After the arsenic and red stuff, I had to take three different pills (ATRA, M6Mercaptopurine, and methotrexate) in various doses for one year. I made it about 11 months. I hadn’t expected the muscle and joint pain from those medications. I’m not one to read up on every side effect known to man when I’m taking a medication. Even as a nurse, I figure if I know the really bad stuff that can happen, I can live with the rest. Just get enough information to not end up dead. Inconveniences in order to survive seemed a reasonable trade off. I thought I’d torn my right rotator cuff- my shoulder hurt that much. My back and legs felt like I’d been flayed with a serrated machete, and rocks pressed into my bones. I told my doctor I’d tough it out; the hydrocodone was a joke, but if hurting meant staying alive, I’d put up with it. He said I’d had enough. He’d been right about everything else, so I’m trusting that it won’t matter that I didn’t have that last month’s worth of those 3 pills.

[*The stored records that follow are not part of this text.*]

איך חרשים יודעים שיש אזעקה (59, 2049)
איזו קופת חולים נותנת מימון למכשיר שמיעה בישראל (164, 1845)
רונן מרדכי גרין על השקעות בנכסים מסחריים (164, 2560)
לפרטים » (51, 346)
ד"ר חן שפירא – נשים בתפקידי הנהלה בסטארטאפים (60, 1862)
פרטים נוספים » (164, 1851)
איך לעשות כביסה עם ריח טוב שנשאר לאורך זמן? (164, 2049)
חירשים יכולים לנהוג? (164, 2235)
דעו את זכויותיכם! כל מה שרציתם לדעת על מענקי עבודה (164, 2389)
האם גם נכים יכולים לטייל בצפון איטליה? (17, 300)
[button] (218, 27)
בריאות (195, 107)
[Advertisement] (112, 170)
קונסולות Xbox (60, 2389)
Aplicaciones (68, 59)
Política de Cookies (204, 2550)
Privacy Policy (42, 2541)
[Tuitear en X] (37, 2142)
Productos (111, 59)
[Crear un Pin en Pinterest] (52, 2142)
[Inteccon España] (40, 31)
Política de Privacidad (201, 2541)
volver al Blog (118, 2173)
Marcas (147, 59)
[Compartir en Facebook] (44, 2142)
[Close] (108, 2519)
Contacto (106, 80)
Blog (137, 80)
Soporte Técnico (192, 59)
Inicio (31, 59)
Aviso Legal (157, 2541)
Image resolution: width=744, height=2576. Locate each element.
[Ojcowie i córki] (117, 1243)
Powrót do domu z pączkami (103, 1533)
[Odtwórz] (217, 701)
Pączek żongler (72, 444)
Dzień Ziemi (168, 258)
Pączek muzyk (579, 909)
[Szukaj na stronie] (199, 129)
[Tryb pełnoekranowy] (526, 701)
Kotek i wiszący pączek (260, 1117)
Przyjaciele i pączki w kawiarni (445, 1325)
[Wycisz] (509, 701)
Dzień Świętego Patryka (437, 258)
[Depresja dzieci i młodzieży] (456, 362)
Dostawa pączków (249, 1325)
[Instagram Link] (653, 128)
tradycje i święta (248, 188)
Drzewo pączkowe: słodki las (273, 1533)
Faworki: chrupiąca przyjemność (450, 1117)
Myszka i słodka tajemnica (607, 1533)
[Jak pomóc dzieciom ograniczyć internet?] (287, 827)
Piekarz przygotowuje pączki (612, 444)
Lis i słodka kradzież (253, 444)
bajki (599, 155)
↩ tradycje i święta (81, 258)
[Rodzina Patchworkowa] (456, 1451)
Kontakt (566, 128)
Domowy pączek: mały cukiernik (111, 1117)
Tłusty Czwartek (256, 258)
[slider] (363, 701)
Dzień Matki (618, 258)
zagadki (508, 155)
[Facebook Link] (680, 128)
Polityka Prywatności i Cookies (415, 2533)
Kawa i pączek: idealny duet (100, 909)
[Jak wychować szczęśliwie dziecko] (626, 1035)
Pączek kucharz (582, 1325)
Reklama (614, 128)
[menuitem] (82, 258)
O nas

So I guess that’s why I hate cancer. The memories aren’t good! I’m still in the first year of monitoring post-chemo, and will have routine bone marrow biopsies and lab work for the rest of my life- though the frequency will diminish. In April 2015 I will be considered cured. I do have some days when I wonder if I’ll be lucky enough to not be re-hospitalized for relapse. There’s always that ‘is it really gone?’ in the back of my now hairy head.
And yet, I’m so incredibly fortunate and blessed to have been diagnosed with a cancer that can be ‘fixed’. I’m not unaware of that. My outcome is expected to be excellent, and I’m very aware that I could have been long gone had it been a different subtype of the same leukemia. I don’t take anything related to my treatment for granted. I know people may find my anger unjustified… but we all deal with cancer in our own ways. I can’t stand hearing about it in a vague, disconnected sense. But when I know someone, I want to be a support for them, because I DO get it. I just find it too personal to tolerate the ‘poster people’ for cancer. I wish them ALL the best… but just not in my face. Maybe this is offensive. Fine. But it’s honest, and it’s mine.